All Commentary
Saturday, February 1, 2003

Frankenstein Television

Why Should the Federal Government Mandate an End to Analog Television?

The televisions that Americans have loved for over 50 years will soon become obsolete. The Federal Communications Commission (FCC) has mandated that the analog TV broadcast signals be turned off in 2006. After that date all TV broadcasts will be “digital.”

This mandate appears to be at odds with the wishes of the American people. In spite of the outstanding theater-quality picture and sound on the high-definition televisions (HDTV), they account for less than 1 percent of all the TVs in American homes. It is hard to win the digital revolution when there are over 265 million of the primitive nondigital TVs still in use. That’s 2.4 sets per household. Since these TVs have a lifespan of between seven and ten years, most will still be alive and kicking when the federal government flips the “off” switch. So unless the government blinks, Congress can expect to hear from a lot of angry constituents. Thus far the federal government has been hanging tough. In 2006, America will have five choices: Buy a digital-ready TV, subscribe to cable TV, subscribe to satellite TV, buy a set-top box converter so that your old-fashioned TV can decode the digital signal, or start reading books.

Joel Brinkley of the New York Times has noticed the anomaly of government’s ordering a new consumer technology. “No other national technological transition has ever been backed by this sort of government decree. Nobody was forced to trade a horse for an automobile, a Victrola for a radio or a typewriter for a computer.”1

Why aren’t the people buying these phenomenal government-endorsed TVs? There are two primary reasons. The first is cost. Although the price has started to come down in the last couple of years, HDTVs are still a luxury that few can afford. The price ranges from $1,300 to $10,000. It gets worse. You will still have to cough up another $650 for a set-top box converter to receive the digital signal.2 In contrast, the average complete total price for a nondigital TV ranges between $200 and $400.

The other reason for not buying an HDTV is right now there is little to watch. For the few who decided to buy an HDTV, their biggest complaint was the lack of high-definition programming.3

Ironically, a surprising number of people use their HDTV just to watch DVD movies. The next time you are at an appliance store and see one of those “gold-plated” HDTVs with the “fabulous” cinema-quality picture and sound, ask the salesman: “Is that a broadcast high-definition picture or is that picture coming from a DVD player?” After a great deal of obfuscation, he will probably say: “Um . . . DVD player.”

As with all products, consumers weigh tradeoffs. There is no doubt that many shows will look fantastic in high-definition color. However, many people (in fact, the overwhelming majority) have decided that it is really not all that important (nor worth the money) to be able to see every pore on Larry King’s face or to hear Katie Couric’s voice in theater-quality Dolby sound.

__Your tasks__:
1. Please set down, word for word, the passage of the commentary on the digital television mandate that begins at the words "Ironically, a surprising" and stops after "theater-quality Dolby sound.".
2. Write the next part of the commentary on the digital television mandate, picking up after its last sentence.
The items that follow come from a separate source.

Data listing
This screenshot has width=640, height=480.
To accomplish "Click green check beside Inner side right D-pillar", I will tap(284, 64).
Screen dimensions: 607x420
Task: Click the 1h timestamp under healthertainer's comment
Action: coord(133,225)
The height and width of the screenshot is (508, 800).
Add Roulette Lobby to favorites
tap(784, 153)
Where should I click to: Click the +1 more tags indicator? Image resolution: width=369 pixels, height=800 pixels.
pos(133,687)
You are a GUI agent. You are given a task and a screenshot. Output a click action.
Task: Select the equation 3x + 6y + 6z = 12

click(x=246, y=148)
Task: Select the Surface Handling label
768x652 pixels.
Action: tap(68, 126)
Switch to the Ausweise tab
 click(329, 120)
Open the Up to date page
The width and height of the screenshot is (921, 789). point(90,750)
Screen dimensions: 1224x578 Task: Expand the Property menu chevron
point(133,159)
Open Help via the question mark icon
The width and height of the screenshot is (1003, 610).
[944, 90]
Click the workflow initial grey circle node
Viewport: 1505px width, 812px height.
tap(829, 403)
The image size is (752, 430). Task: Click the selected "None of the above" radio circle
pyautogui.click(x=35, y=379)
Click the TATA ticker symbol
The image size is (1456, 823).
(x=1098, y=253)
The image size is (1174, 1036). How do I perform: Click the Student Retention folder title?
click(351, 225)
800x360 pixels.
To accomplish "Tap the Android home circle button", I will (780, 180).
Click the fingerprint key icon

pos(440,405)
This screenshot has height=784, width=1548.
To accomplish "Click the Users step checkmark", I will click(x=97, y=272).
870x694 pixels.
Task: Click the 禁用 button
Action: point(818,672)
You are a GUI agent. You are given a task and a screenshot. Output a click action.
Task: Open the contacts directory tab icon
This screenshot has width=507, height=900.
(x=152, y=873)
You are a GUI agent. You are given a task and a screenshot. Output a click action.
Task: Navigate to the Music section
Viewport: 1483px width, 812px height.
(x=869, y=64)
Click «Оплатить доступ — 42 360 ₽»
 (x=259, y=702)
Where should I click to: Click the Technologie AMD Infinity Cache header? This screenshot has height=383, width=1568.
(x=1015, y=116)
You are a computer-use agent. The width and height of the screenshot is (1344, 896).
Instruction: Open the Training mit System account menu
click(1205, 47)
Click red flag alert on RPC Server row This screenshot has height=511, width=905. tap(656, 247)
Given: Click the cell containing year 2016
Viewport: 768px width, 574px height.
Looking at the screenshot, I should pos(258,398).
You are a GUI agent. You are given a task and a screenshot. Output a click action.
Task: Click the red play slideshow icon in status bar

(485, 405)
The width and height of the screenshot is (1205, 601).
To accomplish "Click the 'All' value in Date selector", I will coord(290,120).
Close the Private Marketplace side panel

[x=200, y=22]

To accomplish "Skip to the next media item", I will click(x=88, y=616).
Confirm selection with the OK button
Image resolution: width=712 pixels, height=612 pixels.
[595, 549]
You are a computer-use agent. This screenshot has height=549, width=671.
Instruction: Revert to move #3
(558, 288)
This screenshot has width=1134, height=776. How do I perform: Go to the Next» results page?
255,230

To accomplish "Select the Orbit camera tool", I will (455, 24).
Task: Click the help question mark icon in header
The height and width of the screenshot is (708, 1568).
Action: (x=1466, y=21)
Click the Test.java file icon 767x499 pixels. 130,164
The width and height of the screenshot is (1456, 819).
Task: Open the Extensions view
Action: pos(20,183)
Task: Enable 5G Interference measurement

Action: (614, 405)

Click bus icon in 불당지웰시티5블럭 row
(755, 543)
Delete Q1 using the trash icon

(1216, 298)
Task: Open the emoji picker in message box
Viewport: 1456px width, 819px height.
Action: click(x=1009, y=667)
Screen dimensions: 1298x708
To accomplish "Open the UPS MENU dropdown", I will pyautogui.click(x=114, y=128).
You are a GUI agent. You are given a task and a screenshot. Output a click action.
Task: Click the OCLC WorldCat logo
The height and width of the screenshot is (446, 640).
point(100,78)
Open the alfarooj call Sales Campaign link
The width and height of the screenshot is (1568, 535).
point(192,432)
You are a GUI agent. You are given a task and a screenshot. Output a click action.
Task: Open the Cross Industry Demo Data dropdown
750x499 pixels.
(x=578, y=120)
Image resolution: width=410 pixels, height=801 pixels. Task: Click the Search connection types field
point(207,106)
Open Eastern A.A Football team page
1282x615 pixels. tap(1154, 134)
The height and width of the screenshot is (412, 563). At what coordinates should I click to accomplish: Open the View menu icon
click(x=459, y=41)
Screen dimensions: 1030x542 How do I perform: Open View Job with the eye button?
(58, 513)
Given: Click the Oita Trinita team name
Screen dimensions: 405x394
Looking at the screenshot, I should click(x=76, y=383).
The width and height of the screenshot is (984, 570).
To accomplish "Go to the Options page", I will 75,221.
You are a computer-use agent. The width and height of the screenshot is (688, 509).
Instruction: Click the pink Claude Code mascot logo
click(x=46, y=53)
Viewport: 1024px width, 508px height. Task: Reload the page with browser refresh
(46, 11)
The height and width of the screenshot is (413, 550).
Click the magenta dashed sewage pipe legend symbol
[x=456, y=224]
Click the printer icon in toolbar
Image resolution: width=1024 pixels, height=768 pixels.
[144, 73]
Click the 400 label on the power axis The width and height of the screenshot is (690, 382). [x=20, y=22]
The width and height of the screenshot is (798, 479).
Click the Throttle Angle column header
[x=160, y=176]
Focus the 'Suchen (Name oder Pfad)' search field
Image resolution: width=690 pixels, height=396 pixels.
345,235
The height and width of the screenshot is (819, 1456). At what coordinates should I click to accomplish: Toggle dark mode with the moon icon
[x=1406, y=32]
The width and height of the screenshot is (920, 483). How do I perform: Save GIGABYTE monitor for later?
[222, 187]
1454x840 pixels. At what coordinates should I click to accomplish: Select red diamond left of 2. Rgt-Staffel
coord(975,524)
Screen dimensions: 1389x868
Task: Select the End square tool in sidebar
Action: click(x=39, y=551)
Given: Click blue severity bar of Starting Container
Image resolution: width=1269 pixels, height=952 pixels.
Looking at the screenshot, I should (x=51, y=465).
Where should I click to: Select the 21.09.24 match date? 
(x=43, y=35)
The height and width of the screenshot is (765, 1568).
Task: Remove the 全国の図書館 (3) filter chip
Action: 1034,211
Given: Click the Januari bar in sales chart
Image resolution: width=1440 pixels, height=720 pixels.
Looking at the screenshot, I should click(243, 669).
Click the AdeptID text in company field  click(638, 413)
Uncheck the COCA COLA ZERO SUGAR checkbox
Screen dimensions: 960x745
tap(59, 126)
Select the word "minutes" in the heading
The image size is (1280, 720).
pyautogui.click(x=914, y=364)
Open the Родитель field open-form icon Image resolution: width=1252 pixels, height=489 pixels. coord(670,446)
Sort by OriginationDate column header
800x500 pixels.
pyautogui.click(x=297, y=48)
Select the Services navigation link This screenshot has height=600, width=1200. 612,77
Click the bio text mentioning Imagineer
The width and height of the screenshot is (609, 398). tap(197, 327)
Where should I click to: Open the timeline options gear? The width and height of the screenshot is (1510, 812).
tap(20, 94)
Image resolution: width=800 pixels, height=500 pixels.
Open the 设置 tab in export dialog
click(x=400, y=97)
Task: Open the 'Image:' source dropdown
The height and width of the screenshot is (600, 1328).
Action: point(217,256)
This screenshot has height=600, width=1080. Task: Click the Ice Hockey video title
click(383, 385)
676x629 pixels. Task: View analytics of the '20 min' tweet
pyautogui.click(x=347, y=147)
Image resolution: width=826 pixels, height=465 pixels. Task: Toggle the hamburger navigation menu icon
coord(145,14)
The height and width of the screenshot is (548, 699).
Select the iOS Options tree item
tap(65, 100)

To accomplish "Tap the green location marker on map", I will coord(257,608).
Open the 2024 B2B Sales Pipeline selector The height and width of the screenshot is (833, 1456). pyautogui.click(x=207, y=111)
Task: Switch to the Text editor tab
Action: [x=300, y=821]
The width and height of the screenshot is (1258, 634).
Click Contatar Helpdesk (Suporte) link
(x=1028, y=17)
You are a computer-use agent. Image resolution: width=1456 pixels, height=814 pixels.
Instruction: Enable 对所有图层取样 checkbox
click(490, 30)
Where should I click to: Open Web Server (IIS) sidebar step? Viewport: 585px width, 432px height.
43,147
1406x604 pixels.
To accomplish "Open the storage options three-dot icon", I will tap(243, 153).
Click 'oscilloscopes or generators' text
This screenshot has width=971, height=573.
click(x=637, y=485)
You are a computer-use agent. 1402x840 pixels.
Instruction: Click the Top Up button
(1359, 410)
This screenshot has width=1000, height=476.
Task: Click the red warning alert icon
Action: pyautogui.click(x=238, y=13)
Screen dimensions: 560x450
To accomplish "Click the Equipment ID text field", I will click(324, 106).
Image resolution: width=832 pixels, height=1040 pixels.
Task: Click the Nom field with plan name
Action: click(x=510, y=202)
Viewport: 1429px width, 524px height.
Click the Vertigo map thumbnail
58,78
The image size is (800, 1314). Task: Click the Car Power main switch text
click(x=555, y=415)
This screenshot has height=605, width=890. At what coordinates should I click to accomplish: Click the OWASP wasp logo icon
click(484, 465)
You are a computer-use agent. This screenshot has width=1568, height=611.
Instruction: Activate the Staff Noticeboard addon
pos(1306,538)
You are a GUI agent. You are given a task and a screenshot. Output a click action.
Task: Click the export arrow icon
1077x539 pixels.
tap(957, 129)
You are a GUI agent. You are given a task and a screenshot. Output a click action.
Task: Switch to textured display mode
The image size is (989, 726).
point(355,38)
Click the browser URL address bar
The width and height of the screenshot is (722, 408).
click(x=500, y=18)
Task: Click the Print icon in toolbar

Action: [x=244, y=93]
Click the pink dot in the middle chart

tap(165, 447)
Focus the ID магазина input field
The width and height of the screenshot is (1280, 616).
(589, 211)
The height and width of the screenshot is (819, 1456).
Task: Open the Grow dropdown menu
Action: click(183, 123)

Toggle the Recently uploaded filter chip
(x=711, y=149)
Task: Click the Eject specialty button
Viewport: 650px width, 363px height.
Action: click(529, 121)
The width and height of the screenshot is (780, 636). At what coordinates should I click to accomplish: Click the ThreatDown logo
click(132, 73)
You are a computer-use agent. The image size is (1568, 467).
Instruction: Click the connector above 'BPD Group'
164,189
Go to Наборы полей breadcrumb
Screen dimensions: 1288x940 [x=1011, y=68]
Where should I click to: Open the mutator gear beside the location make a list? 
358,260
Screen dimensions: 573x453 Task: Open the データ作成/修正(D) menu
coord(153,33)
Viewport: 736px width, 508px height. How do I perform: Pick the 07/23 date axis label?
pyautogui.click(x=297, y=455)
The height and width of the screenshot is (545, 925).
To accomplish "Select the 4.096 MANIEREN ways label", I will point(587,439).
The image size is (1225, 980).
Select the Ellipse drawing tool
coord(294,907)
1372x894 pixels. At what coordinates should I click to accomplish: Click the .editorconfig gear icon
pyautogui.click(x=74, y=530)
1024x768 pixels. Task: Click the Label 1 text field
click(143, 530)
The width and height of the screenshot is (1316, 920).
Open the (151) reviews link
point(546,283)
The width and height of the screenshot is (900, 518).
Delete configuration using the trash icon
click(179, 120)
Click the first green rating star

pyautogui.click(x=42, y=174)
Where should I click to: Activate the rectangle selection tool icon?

__Exercise responses__:
1.
Ironically, a surprising number of people use their HDTV just to watch DVD movies. The next time you are at an appliance store and see one of those “gold-plated” HDTVs with the “fabulous” cinema-quality picture and sound, ask the salesman: “Is that a broadcast high-definition picture or is that picture coming from a DVD player?” After a great deal of obfuscation, he will probably say: “Um . . . DVD player.”

As with all products, consumers weigh tradeoffs. There is no doubt that many shows will look fantastic in high-definition color. However, many people (in fact, the overwhelming majority) have decided that it is really not all that important (nor worth the money) to be able to see every pore on Larry King’s face or to hear Katie Couric’s voice in theater-quality Dolby sound.

2.
Since HDTV is designed to work best with screen sizes of 45 inches or larger, what about all those small TVs in the kitchen? Consumers have apparently decided that a giant HDTV home-entertainment center on the kitchen counter is not very practical. Watching TV on a 13-inch color set first thing in the morning while eating corn flakes may not be the greatest viewing experience possible, but the American people have decided that it is good enough. Unfortunately, this lackadaisical attitude is at odds with what Congress and the FCC think consumers want.

How does the federal government justify its efforts to pawn off digital TV on a public that is clearly not interested? It appears that the ghost of industrial policy past has come back to haunt America. In the case of HDTV, we have an elitist government making policy based on what it thinks will be good for industry and what it thinks an uninformed public really wants. To the FCC, the digital TV revolution is far too important to be left to the inefficient and time-consuming whims of the marketplace. Since there is no individual industry or company that has the wherewithal or long-term vision to win the “digital revolution” by itself, the FCC will use its omnipotent knowledge and its mandate power to insure the correct outcome.

But how smart is the FCC really? Does its track record in choosing winners warrant an “Oracle of Washington” status? Should we entrust the adoption of digital television to the wisdom of the FCC with its heavy-handed mandates? Or, should we simply let the marketplace decide? A review of the last TV revolution provides some interesting insights.

The FCC and the Color TV Standard

In the early days of television there were three competing color standards vying for the FCC’s blessing. The CBS Field Sequential System had the inside track. However, it had a major flaw. It was incompatible with the nine million black-and-white sets already in homes across America. Viewers with those TVs would not have been able to watch a show broadcast by that system (even in black and white) without a costly converter. If this incompatible standard were to be adopted and the public refused to buy the converter, color broadcasters would be beaming their signals to a nonexistent audience. The other two competing color systems were compatible with black-and-white sets. Would you like to guess which system the FCC picked?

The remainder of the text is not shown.